I haven't left the community in a number of weeks due to the fact that my camera is being fixed and I won't go anywhere I haven't already been to without a camera as well as the fact that I have had a ton of work to do. Anyways, while I've been working I've been doing a lot of thinking about my role in the world of international development. While I was doing the interviews with community members about their thoughts on the demand that exists in the community for a bakery café, I got the chance to get to know all of them and learn about their lives. I ended up falling into conversations that went on for hours and hours with some of the people I interviewed about life in the states and here in Nicaragua and the millions of differences between the two.
In one of my interviews, I talked to a woman who asked me about my family and what my childhood was like. Although I was unsure of how she would respond I decided to be honest and say that I come from a family with a reasonable amount of wealth, but that I have always felt guilty for it. Due to this feeling, I have been given compassion for the developing world and the drive to support it in any way I can as well as help it grow in the future. I'm really not trying to brag about myself, but this woman told me that she had never heard any Americans say that and that it motivated her so much as well as changed her opinions about the US as a whole.

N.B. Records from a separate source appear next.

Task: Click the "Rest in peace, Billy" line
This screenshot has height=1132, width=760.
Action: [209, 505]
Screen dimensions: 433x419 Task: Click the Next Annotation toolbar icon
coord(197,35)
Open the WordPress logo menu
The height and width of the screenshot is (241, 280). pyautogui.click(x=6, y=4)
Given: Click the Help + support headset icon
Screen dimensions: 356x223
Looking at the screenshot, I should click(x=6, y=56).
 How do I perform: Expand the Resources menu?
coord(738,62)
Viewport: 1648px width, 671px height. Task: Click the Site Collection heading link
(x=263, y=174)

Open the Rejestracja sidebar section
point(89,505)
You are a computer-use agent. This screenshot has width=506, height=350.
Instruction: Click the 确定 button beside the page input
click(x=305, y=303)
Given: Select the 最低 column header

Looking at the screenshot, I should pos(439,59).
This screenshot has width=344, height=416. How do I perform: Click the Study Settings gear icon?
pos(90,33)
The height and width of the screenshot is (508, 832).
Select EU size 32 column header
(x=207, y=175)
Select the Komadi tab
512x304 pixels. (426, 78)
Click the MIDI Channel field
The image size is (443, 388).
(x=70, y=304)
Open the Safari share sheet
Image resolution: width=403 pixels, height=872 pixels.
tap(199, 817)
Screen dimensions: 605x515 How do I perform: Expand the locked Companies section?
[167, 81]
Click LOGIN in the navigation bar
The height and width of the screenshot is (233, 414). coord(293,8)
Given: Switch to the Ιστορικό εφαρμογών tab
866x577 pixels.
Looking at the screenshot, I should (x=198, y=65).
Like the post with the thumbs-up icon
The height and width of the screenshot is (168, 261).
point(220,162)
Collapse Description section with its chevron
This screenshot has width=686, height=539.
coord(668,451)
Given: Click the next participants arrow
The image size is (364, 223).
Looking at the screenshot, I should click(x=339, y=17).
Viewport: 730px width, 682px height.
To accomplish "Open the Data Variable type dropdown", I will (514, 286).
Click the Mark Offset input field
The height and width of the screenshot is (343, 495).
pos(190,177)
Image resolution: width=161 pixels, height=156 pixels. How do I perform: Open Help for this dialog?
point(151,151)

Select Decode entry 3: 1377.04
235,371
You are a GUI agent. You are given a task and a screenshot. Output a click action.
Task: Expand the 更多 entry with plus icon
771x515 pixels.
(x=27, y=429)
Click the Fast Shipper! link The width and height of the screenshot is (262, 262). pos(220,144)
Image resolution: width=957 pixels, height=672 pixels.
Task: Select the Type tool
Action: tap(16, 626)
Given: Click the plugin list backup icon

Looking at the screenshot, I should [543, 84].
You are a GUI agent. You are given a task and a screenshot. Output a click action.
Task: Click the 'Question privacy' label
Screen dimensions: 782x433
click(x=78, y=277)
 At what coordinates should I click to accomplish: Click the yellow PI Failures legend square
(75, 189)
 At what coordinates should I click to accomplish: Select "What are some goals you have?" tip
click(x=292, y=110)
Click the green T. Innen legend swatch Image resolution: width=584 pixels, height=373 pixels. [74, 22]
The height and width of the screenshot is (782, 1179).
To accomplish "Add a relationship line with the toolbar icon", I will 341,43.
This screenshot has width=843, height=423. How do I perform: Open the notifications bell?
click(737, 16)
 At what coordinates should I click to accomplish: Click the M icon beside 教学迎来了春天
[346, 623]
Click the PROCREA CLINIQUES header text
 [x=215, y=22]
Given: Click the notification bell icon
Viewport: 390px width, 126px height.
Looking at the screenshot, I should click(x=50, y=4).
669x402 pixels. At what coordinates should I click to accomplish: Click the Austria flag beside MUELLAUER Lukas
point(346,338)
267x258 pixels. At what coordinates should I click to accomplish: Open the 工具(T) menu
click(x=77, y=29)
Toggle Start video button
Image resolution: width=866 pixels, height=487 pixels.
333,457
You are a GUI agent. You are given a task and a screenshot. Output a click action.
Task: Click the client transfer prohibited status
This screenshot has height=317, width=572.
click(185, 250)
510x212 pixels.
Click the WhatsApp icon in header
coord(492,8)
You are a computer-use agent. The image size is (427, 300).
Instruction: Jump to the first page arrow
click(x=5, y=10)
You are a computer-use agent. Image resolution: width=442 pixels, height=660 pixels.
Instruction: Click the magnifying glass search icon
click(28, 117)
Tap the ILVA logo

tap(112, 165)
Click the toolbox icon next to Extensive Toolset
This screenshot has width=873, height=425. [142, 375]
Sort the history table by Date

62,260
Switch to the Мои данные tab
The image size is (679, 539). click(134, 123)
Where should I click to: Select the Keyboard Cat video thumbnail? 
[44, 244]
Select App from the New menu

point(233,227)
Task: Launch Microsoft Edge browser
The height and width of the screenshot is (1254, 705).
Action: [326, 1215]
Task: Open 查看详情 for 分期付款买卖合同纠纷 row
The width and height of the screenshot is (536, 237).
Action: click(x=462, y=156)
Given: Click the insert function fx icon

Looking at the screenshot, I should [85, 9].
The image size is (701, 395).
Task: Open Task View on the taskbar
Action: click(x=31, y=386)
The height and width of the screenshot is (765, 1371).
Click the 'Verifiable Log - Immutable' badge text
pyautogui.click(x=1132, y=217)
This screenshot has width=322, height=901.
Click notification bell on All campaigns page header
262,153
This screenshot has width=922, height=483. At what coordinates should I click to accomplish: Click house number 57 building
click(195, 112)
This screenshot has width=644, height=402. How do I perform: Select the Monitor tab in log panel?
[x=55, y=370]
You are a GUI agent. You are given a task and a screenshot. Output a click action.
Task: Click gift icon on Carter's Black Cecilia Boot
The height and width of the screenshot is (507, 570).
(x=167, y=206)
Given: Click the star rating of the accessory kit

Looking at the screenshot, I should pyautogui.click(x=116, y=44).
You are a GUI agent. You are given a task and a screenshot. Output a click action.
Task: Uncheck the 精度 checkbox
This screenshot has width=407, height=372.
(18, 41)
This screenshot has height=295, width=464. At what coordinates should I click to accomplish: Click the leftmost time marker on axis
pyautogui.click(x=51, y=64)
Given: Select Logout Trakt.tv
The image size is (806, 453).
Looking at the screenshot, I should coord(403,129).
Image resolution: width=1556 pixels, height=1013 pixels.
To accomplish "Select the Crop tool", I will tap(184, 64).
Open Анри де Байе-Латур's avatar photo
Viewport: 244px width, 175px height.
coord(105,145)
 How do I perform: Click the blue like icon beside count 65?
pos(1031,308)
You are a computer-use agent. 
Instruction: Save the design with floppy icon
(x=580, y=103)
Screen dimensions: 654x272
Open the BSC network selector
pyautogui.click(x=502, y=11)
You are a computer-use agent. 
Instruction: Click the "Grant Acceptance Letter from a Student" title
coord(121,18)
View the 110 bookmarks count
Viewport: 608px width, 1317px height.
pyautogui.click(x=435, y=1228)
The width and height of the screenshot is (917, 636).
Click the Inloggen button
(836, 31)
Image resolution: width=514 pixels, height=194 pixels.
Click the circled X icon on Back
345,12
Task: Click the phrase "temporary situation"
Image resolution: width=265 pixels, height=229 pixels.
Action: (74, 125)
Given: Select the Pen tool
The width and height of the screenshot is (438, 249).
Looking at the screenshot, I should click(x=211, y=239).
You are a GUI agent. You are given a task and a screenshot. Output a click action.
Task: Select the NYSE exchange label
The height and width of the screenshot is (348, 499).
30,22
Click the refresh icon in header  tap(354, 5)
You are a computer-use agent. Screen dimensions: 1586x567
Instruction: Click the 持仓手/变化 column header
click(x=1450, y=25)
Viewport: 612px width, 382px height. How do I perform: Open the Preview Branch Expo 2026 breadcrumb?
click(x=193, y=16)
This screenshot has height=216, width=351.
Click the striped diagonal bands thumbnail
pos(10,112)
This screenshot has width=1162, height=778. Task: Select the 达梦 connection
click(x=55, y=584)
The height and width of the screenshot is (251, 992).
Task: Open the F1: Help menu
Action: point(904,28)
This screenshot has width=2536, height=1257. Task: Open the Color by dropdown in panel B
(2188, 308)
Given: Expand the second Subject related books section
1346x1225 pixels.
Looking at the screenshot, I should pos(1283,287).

Having that conversation sparked something in my head. So much of development work is based only on projects, projects, projects. All of the work I have done in the developing world has just talked about how you can support the community with different projects and that the sustainability comes when the community members continue these projects on their own. Yes obviously that is sustainable, but I feel like there is something missing with this idea of sustainability. That thing is relationships. There is nothing more sustainable than changing the mindset of people through the creation of profound relationships or just breaking the boundaries that prevent people from different cultures from getting to know each other. The women who I talked to told me that I changed her opinion of Americans forever and that she was motivated to have better relationships with the other Americans who have settled nearby the community. Could there be anything more sustainable than that motivation? And on top of that, what about just improving the relationship between people across cultures, that is so sustainable in itself. So many of the programs that allow people to study and/or volunteer abroad don't give people the chance to create these relationships. They're so structured that you are always required to be doing something and never get the chance to go out and meet new people that aren't necessarily involved in what you're doing. I mean how can you make these types of relationships on any study abroad program when you're always hanging out with other Americans? As I said in my first blog post, no offense to anyone is on a study abroad program, I have this same criticism for the Foundation for Sustainable Development as well. The Foundation for Sustainable Development wanted me to have made a thorough work plan with numerous projects to complete during my internship after only the first week. How can you start sustainable projects if you don't know anyone yet? Is a week enough time to meet new people, build relationships with them, and construct sustainability? I don't think so.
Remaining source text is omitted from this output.